Howard’s End by E. M. Forster
Howard’s End by E.M. Forster is overrun with characters who have clever thoughts and conversation about Nature, Literature, Art and other Capitalised Ideals, although these intellectually blessed characters were generally short of common sense, to the detriment of themselves and other characters whose more ordinary thoughts were more in keeping with my own.
I read Where Angels Fear to Tread by this author and enjoyed the writing style and the story, but did not like the characters any better than those in Howard’s End.
Howard’s End follows the lives of the Schlegel and the Wilcox families who meet while travelling on the Continent (I guess there is no need to say when this story is set after using the term “travelling on the Continent”). Sisters Margaret and Helen Schlegel have a large enough income to indulge in Clever Thoughts, but they are fascinated by the self-made, buttoned-up Wilcox clan to the point where Helen entered into a hasty and soon regretted engagement with the younger Wilcox son.

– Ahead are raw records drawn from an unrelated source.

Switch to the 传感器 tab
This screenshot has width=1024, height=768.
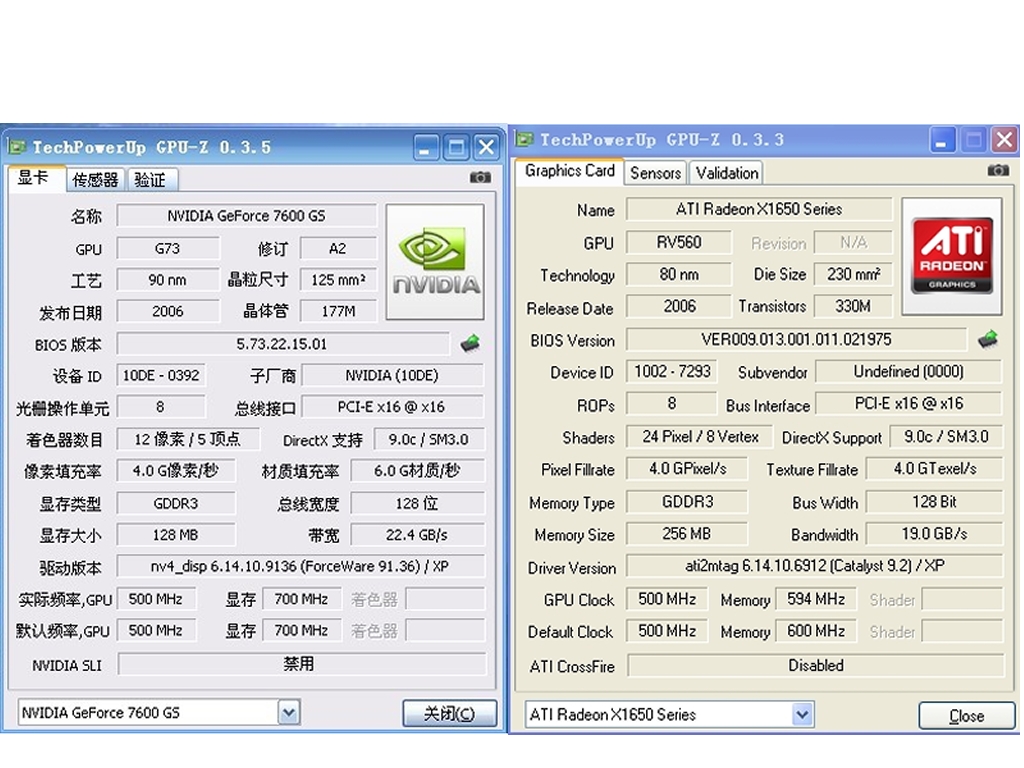(96, 180)
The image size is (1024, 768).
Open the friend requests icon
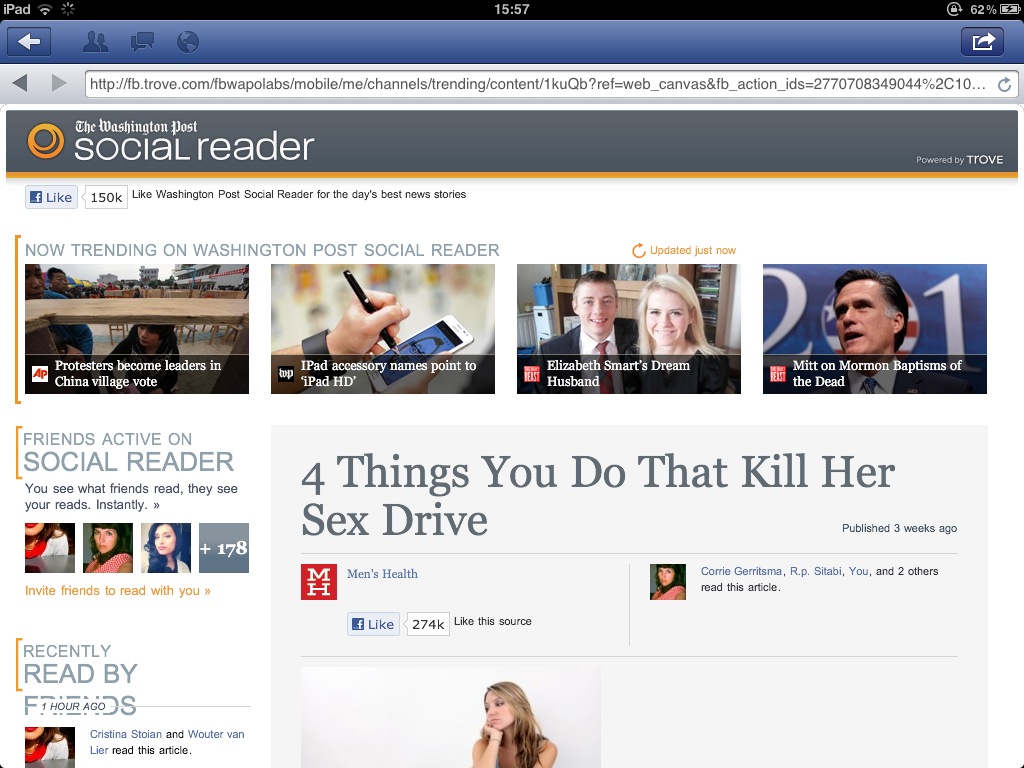click(x=95, y=42)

The engagement ends as quickly as it begun and the two families would not have met again except that the Wilcox’s took a house in London across the road from the Schlegel’s. Mrs Wilcox and Margaret form a friendship and when Mrs Wilcox dies suddenly, the Wilcox family were angry to learn she left her family home, Howard’s End, on a whim to Margaret. As Mrs Wilcox’s wish was not formalised in a will, the Wilcox’s did not action the wish and Margaret herself was unaware of the bequest.
A few years after Mrs Wilcox’s death Mr Wilcox began courting Margaret, who agreed to marry him for reasons I found difficult to understand. Personally, I would have been put off by his horrible cigar breath during the first kiss, but Margaret professes to Understand and Respect who Mr Wilcox is as a Man. Mr Wilcox’s children, however, were unhappy with their father’s choice of Margaret.
Margaret’s younger sister Helen was the type to interfere and cause trouble wherever she went, most significantly when she and Margaret became involved in the life of Leonard Bast, a poor clerk they met by accident at a concert and took an interest in. Leonard’s common-law wife Jacky had an unexpected connection with the Wilcox family too.
The differences between the three families seemed insurmountable to me for them to have been connected socially, but these differences in their outlooks were the whole point of the novel. The different standards for men and women, the extreme divide between the rich and the poor, the stiff English nature of the Wilcox’s compared to the expressive, romantic nature of the half-German Schlegel’s, even the differences between the love of the city and the country. “Only connect” is the most well-known quote from this novel.
My irritation with the characters, who mostly had unlikeable natures (excluding Mrs Wilcox and Margaret), meant that I struggled to like this story. The Schlegel’s Big Ideas drove me mad, while the Wilcox’s weren’t my type either. Funnily enough, I think I related best to poor Leonard Bast, whose only aim was to improve himself culturally.
Regardless of my general dislike of the characters, I can Respect and Admire the Beauty of the Writing. The story is also fascinating in that Mr Wilcox believes a war with Germany is coming (Howard’s End was written several years before World War One broke out). The author delighted me by suggesting in Howard’s End that in 100 years, it would be unthinkable for a woman not to work. Woohoo!